Цитируемый отрывок:
::::::::::

Разговаривали Иванна Скиба-Якубова и Денис Куклин.
«Пешеходные зоны — места, где люди становятся обществом»
Денис: С месяц назад ваши коллеги-урбанисты проводили на площади Свободы своего рода пикник, Step on the grass, с музыкой, играми, языковым клубом. Что-то такое очень человечное — в огромном пространстве площади.
И я вот думаю: есть теория, что закрытые, тоталитарные общества предпочитают создавать пространства циклопических масштабов — Дворцы съездов, площадь Тяньаньмэнь… А общества демократичные предпочитают больше маленьких разнообразных пространств. Правда это или нет? И как сюда вписывается наша площадь Свободы?
Олег: Разнообразие — признак демократии. И нельзя путать его с нашей византийской традицией «на столе должно быть всё», даже взаимоисключающие продукты. Это не разнообразие, это демонстрация богатства, мощи.
Посмотрите на гигантские пространства вокруг Эйфелевой башни, на размеры этих парков. Там три площади Свободы. Это большие вещи, но обитаемые. Это не площадь как «площадь», это непрерывная пешеходная зона, переходящая в террасы и холмы.
Наша площадь Свободы по контуру осталась советской. Там есть паб и три бутика, всё.
Она была спроектирована для того, чтобы продлить махание руками — массы входят, делают кружок, машут, все в едином порыве.
При этом непонятно до сих пор, где там должна стоять трибуна — то ли у обкома, то ли ещё где. Кто это должен видеть?
Иванна: Я 1-го июня наблюдала, как на площади происходил какой-то северокорейский пиксель-арт из детей под крики «Стоять тихо! Руки держим ровно! Дети Харькова — за мир!».
[Олег зажмуривается]
Зрителей нет, и как будто это всё — для каких-то божественных старцев, которые смотрят на площадь сверху.
Д.: А помнишь, мы сели выпить кофе на другой площади, Конституции, под «Никой»? Как обжить это пространство, если приходит охранник и говорит: «Здесь сидеть не положено!».
И.: Мы не можем обживать городское пространство, потому что в нём есть квазисвященные объекты.
О.: Есть памятник Яну Гусу в Праге — огромная глыба, на которой все сидят до самого верха. И слава Гуса от этого не уменьшилась. Это часть бытия, истории. Нет конфликта в том, чтобы с ним взаимодействовать.
И с площадью надо взаимодействовать. Мощность заявления осталась, но теперь ей нужно придать жизни. Как — колоссальная дискуссия. И прекрасный вызов. И ответ на эту проблему будет прекрасным. Он даст городу новое качество.
«Пора производить идею Города»
И.: Если бы вы принимали решение — как бы вы её «обживали»?
О.: Я бы постарался найти время и деньги для серьёзного исследования. Это то место, где можно брать сотни интервью, десятки экспертных мнений, делать замеры. Это повод пересмотреть всю транспортную схему города.
Перед тем, как подходить к этому «снаряду», нужно поговорить об амбициях города. Что такое современность, будущее Харькова? Что Харьков собирается делать со своим брендом?
И.: Наверняка какой-то кусок площади мог бы стать пешеходной зоной. Кстати, Харьков, кажется, чуть ли не последний из областных центров Украины, где нет пешеходной зоны. Как вы думаете, почему? Что и кто сопротивляется этому?

::::::::::

Предоставленные записи:
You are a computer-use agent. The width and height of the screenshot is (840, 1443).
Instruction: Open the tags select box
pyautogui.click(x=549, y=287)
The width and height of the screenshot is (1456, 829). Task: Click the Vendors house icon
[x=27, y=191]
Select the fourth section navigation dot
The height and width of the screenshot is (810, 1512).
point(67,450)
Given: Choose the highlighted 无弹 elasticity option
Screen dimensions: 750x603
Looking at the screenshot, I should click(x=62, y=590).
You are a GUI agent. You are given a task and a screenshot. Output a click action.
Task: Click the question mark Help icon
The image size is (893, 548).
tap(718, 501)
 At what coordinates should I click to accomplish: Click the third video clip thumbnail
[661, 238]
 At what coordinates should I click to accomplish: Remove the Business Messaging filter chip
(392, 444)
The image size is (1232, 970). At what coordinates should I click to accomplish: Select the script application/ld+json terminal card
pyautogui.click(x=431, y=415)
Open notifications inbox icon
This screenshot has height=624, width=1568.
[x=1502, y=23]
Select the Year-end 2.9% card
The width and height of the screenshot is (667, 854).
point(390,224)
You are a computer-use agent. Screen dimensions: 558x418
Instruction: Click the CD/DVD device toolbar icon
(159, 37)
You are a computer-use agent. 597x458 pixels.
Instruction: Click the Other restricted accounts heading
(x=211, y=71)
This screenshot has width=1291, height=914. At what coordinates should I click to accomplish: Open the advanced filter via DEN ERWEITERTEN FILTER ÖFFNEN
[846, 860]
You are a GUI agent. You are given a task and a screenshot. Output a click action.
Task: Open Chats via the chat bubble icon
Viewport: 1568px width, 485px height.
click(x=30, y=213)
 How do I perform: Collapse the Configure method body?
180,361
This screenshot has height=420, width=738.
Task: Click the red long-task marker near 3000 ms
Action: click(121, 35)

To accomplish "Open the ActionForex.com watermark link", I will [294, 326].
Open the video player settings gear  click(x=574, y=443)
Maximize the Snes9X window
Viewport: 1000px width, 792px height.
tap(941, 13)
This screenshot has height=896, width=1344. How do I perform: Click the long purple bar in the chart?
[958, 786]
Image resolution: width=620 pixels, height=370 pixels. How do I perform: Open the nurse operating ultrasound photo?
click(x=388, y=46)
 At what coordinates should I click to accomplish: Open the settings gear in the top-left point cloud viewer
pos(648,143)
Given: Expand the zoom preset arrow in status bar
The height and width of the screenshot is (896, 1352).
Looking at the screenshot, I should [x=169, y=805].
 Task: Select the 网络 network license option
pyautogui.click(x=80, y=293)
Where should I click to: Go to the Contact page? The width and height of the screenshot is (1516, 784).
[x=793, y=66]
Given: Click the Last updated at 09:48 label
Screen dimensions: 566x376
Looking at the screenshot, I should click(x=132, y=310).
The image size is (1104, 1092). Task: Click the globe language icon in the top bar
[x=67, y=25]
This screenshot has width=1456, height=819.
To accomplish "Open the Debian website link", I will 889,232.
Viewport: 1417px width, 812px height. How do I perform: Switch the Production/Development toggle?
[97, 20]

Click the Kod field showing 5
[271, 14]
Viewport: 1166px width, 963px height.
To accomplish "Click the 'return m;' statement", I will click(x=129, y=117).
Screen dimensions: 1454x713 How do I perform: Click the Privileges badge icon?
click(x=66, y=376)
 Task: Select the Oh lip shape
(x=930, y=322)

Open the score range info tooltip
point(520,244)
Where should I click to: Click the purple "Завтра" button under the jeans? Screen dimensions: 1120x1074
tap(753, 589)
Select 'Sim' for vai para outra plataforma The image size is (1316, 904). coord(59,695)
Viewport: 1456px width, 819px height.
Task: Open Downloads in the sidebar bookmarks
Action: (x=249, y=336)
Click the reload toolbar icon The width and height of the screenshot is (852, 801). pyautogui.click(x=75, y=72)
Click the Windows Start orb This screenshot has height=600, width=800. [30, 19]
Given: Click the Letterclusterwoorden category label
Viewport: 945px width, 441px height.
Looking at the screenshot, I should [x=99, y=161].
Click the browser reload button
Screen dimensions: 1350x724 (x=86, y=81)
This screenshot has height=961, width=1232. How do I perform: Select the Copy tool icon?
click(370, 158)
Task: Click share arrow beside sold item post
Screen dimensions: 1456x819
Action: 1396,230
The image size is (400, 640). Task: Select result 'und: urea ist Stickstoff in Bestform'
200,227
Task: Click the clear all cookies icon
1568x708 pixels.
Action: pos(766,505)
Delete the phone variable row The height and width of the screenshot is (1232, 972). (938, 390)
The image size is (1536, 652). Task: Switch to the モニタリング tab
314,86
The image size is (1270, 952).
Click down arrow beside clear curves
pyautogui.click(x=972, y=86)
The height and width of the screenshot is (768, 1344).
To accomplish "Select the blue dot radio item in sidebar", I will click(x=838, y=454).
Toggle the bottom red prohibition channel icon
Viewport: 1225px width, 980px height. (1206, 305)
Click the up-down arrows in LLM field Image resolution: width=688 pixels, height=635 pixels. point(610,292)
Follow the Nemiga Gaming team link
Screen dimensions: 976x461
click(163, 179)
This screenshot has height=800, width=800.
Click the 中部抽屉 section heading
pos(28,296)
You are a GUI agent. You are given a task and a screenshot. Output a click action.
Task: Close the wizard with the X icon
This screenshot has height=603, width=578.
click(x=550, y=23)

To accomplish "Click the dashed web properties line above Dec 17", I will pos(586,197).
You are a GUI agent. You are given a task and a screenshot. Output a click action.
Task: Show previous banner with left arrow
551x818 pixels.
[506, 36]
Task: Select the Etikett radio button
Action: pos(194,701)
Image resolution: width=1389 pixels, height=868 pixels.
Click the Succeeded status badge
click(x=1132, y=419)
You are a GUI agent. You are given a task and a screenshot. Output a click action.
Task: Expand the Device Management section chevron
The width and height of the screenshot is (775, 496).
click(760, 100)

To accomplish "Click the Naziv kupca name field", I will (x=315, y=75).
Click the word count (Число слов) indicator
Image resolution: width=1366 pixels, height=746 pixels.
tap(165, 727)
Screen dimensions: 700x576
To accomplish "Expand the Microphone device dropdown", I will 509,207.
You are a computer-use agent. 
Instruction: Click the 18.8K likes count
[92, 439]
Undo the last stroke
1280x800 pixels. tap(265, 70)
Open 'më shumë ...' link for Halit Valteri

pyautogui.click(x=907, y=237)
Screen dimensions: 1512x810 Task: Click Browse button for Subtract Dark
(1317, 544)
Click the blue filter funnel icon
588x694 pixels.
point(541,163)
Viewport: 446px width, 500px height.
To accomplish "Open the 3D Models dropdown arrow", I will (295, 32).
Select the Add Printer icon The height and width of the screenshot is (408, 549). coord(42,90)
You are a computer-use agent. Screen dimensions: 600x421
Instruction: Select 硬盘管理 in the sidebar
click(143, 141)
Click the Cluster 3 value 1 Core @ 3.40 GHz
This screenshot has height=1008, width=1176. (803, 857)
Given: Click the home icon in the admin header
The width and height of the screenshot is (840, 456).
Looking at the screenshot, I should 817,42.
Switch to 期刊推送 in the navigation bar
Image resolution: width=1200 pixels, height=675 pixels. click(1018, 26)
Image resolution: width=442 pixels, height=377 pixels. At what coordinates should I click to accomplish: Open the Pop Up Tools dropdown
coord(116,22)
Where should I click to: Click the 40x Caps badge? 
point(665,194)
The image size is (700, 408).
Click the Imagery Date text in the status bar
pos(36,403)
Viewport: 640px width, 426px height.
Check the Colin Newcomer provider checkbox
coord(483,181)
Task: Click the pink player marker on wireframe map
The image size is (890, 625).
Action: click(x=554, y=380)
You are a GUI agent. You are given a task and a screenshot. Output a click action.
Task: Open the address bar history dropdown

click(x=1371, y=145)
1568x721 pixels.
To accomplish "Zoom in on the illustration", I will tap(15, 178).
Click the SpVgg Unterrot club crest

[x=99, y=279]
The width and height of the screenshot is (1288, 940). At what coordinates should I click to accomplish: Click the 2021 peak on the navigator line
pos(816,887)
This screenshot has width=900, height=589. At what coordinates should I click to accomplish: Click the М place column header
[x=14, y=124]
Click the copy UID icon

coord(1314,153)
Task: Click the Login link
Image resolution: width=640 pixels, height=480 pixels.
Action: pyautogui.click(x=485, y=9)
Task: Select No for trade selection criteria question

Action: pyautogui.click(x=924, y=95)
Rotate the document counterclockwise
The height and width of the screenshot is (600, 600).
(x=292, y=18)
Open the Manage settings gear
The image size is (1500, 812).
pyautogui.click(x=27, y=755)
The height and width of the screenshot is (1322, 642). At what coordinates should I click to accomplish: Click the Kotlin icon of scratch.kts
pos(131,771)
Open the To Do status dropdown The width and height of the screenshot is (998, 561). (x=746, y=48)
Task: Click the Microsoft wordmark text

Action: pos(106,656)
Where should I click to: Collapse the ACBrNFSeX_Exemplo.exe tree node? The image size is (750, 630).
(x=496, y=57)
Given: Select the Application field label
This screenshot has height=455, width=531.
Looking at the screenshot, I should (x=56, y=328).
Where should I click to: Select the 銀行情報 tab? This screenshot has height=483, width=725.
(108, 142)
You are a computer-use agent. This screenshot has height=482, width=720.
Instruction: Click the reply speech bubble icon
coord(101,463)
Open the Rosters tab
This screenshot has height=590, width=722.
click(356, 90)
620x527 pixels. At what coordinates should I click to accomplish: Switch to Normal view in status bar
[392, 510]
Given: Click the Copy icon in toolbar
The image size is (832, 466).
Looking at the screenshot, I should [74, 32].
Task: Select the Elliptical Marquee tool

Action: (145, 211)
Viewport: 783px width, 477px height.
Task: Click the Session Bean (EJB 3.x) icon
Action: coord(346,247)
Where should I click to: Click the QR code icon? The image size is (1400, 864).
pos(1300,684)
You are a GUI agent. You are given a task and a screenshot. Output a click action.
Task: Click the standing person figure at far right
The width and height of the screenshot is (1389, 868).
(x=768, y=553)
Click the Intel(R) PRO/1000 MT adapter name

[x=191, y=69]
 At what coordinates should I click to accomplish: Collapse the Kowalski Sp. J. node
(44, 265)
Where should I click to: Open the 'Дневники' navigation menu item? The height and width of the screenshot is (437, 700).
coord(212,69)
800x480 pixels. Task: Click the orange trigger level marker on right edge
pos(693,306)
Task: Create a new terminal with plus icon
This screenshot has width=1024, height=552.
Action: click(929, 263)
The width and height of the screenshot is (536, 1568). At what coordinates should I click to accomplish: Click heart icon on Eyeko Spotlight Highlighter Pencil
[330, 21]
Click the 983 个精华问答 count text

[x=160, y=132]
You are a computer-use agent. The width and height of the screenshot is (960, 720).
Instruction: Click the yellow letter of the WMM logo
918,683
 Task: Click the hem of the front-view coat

::::::::::

Что сделать:
A: Укажите, сколько строк в записях содержат слово «line». В ответе дайте только число.
B: Напишите продолжение беседы о пешеходных зонах Харькова, которое следует за её последней репликой.
Беседа и записи никак не связаны между собой.

Итоговые ответы:
A: 2

B:
О.: Опять же, мы всё не можем понять — какой город мы строим. Не обсуждаются идеи никакого города.
Где в нём место людей, где — машин… Город автомобильного общества в цивилизованной Европе умер ещё в 80-е, сейчас понемногу умирает в Америке, уже почти умер в Нью-Йорке. Там недавно запретили строить подземные паркинги где-либо, кроме жилья. Город сказал «нет» паркингам в офисных зданиях — чтобы не провоцировать въезд на машинах в город. Идёт диалог о том, чтобы вернуть трамвай на Манхэттен, появились велосипедисты, сеть метро — прекрасная.
То есть даже такие гиганты говорят автомобильному городу «нет». А, к примеру, Киев находится в аду и продолжает этот ад развивать.
Наши градостроители не думают о том, что такое пешеходная улица. А это ведь публичное пространство, люди приходят туда, чтобы здороваться, делиться новостями — выстраивать новые социальные связи. Становиться обществом, опять же.
Возможно, нашим градостроителям это как раз и не нужно.
«На исторические районы не должны падать «бомбы» многоэтажек»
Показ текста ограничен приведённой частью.